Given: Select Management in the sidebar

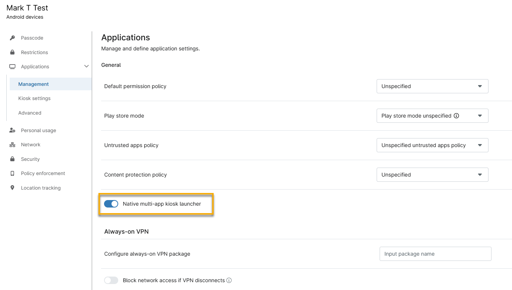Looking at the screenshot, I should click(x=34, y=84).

==

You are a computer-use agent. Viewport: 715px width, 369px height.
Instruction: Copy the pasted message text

* * *

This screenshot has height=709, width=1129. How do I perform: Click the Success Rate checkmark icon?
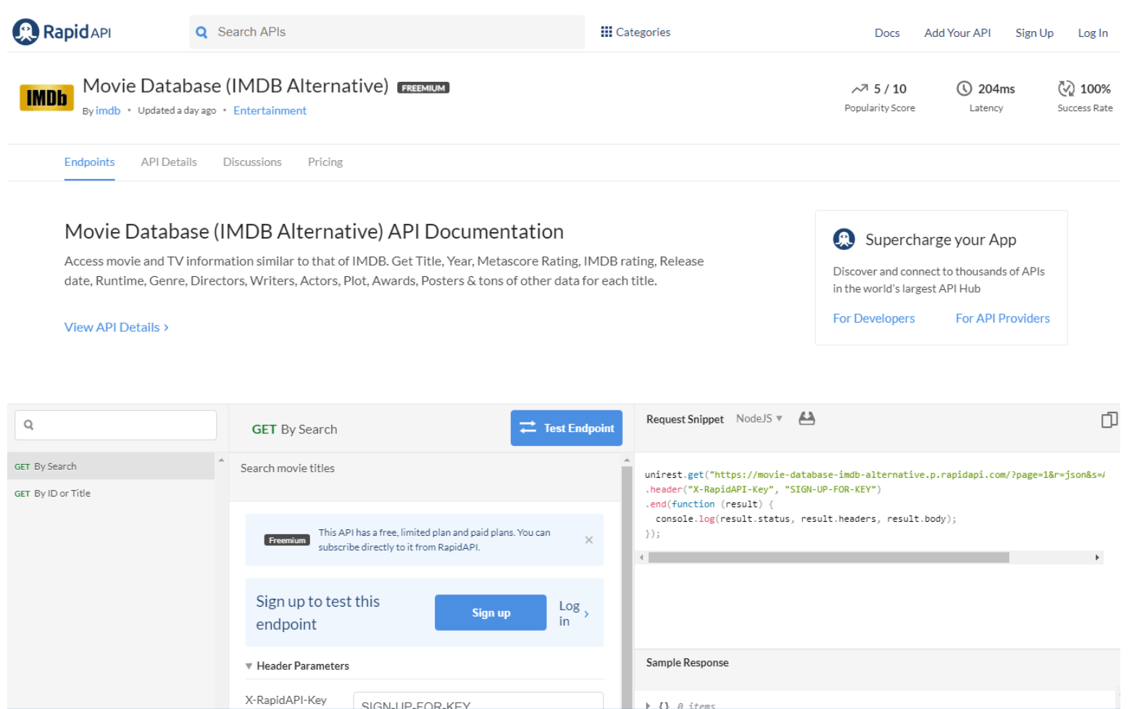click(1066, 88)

- **Requirement**: Only one stretch of the entries above is wanted: the lines from the one containing "You are a computer-use" through the one containing "Instruction: Copy the pasted message text". Please reproduce it exactly.

- **Output below**:
You are a computer-use agent. Viewport: 715px width, 369px height.
Instruction: Copy the pasted message text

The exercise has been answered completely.